Conspiracy of Hearts is a 1960 British Second World War film, directed by Ralph Thomas, about nuns in Italy smuggling Jewish children out of an internment camp near their convent to save them from The Holocaust. It stars Lilli Palmer, Sylvia Syms, Yvonne Mitchell and Ronald Lewis, and was nominated for a Golden Globe for Best Film Promoting International Understanding at the 18th Golden Globe Awards in 1961.

Plot
In 1943 Italy, nuns hide and protect Jewish children who have escaped from a concentration camp. The Italian camp has been taken over by  German forces with a colonel (Albert Lieven) and his sadistic lieutenant (Peter Arne) in command. When the colonel and lieutenant threaten to execute some of the nuns, including Mother Katharine (Lilli Palmer), for helping the Jewish children to escape, the Italian soldiers block the execution and shoot the Germans dead. The Italian soldiers then leave the camp to join Italian partisans in the nearby hills.

Cast
 Lilli Palmer as Mother Katharine 
 Sylvia Syms as Sister Mitya 
 Yvonne Mitchell as Sister Gerta 
 Ronald Lewis as Major Spoletti 
 Albert Lieven as Colonel Horsten
 Peter Arne as Lieutenant Schmidt 
 Nora Swinburne as Sister Tia 
 Michael Goodliffe as Father Desmaines
 Megs Jenkins as Sister Constance
 David Kossoff as the Rabbi
 Jenny Laird as Sister Honoria
 George Coulouris as Petrelli 
 Phyllis Neilson-Terry as Sister Elisaveta 
 Maureen Pryor as Sister Consuela

TV production
The film was originally a teleplay credited to Dale Pitt, a writer who was acting as a "front" for blacklisted Hollywood screenwriter Adrian Scott. This teleplay was set in 1946 and concerned nuns helping Jewish children to get to Palestine. It aired in 1956 as an episode of Goodyear Playhouse directed by Robert Mulligan.

Production
The film version was written by Robert Presnell Jr., who set the story in 1943. Presnell was reportedly a front for Dalton Trumbo. The script was optioned by Albert C. Gannaway in 1958, but he could not get financing to make the picture.

> **DATA PROVIDED**
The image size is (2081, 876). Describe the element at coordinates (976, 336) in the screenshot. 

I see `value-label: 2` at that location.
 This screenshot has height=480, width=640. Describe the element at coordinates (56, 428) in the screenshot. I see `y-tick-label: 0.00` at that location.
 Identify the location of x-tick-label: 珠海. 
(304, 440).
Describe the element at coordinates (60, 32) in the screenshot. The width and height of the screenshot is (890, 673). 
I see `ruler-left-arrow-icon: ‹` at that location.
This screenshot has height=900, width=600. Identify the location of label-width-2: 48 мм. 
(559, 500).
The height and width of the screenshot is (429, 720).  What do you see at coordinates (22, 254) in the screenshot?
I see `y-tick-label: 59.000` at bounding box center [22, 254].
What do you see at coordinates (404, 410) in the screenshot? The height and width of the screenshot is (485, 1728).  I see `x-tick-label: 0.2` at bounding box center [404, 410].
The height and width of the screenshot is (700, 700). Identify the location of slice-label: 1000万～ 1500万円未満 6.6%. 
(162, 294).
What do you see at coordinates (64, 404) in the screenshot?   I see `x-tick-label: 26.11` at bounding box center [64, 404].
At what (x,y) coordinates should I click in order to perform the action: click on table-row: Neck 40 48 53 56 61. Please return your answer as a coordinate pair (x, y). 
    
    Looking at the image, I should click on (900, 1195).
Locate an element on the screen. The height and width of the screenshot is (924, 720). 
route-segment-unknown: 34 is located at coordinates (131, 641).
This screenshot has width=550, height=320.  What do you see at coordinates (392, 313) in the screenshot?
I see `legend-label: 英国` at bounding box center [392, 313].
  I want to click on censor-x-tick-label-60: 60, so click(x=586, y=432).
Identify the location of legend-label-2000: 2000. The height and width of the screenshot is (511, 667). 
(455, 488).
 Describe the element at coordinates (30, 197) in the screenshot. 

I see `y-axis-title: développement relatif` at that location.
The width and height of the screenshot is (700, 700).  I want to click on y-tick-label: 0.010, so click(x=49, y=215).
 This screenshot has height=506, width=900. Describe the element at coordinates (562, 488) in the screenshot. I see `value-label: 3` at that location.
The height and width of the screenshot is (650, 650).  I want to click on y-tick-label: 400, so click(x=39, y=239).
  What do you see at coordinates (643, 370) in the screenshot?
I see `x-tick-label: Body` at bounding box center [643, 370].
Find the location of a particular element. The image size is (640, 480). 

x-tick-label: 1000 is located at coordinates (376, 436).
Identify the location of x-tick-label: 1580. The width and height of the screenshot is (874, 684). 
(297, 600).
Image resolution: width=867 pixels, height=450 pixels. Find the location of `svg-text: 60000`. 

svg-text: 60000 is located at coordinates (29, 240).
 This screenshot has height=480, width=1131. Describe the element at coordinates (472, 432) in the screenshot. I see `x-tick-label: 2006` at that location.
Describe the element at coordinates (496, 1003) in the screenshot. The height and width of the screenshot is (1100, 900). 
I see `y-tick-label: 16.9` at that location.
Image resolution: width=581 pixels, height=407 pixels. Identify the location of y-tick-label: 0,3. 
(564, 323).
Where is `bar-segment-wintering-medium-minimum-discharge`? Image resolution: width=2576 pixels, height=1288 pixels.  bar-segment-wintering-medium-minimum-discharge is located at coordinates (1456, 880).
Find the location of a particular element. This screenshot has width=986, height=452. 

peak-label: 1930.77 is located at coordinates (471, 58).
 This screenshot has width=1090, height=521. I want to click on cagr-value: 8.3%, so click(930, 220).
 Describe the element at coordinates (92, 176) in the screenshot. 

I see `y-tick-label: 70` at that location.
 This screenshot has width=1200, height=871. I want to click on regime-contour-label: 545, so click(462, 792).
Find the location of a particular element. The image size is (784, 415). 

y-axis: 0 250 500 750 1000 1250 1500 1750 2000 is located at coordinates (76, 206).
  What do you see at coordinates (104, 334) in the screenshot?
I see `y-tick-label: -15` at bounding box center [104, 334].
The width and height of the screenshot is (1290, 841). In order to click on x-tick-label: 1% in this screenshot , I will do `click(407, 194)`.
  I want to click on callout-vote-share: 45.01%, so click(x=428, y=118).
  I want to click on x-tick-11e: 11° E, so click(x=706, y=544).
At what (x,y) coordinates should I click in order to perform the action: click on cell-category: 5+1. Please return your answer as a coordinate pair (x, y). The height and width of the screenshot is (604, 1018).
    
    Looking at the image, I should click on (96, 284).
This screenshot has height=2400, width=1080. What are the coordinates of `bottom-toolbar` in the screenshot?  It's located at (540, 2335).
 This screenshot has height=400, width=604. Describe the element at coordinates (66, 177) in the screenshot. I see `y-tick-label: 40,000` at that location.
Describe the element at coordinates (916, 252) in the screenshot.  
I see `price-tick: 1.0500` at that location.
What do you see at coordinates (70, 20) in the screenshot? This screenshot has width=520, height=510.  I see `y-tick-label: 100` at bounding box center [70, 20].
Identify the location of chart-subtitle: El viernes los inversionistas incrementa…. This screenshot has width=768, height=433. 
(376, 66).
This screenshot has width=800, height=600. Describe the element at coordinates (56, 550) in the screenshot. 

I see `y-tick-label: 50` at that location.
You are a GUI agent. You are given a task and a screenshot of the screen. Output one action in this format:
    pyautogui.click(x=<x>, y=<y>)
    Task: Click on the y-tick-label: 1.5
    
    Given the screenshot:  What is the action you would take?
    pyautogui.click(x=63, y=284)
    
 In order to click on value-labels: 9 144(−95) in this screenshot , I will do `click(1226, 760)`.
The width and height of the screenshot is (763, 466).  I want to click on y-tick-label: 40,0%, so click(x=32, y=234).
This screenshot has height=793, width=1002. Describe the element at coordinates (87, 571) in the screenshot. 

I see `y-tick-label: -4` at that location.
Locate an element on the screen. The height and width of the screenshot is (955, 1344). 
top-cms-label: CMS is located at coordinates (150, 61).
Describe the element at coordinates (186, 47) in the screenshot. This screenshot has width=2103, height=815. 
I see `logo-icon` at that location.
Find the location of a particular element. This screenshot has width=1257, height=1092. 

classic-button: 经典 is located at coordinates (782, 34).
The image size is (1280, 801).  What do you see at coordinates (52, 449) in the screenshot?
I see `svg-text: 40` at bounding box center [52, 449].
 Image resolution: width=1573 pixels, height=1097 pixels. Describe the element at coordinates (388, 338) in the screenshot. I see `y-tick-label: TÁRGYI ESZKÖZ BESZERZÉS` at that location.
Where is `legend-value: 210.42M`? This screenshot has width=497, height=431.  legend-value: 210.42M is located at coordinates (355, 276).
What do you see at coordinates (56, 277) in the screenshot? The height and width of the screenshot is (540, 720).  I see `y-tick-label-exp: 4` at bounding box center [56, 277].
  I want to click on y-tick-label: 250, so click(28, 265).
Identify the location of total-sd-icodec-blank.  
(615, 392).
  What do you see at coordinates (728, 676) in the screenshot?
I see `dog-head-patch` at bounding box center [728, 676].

> **DIRECTIONS**
A) According to the film article, who directed Conspiracy of Hearts?
B) Copy the rows word for word, beginning with the line containing "has width=1257, height=1092." and continuing through the last line of the rows.

> **TASK-BY-TASK OUTPUTS**
A) Ralph Thomas

B)
Find the location of a particular element. This screenshot has width=1257, height=1092. 

classic-button: 经典 is located at coordinates (782, 34).
The image size is (1280, 801).  What do you see at coordinates (52, 449) in the screenshot?
I see `svg-text: 40` at bounding box center [52, 449].
 Image resolution: width=1573 pixels, height=1097 pixels. Describe the element at coordinates (388, 338) in the screenshot. I see `y-tick-label: TÁRGYI ESZKÖZ BESZERZÉS` at that location.
Where is `legend-value: 210.42M`? This screenshot has width=497, height=431.  legend-value: 210.42M is located at coordinates (355, 276).
What do you see at coordinates (56, 277) in the screenshot? The height and width of the screenshot is (540, 720).  I see `y-tick-label-exp: 4` at bounding box center [56, 277].
  I want to click on y-tick-label: 250, so click(28, 265).
Identify the location of total-sd-icodec-blank.  
(615, 392).
  What do you see at coordinates (728, 676) in the screenshot?
I see `dog-head-patch` at bounding box center [728, 676].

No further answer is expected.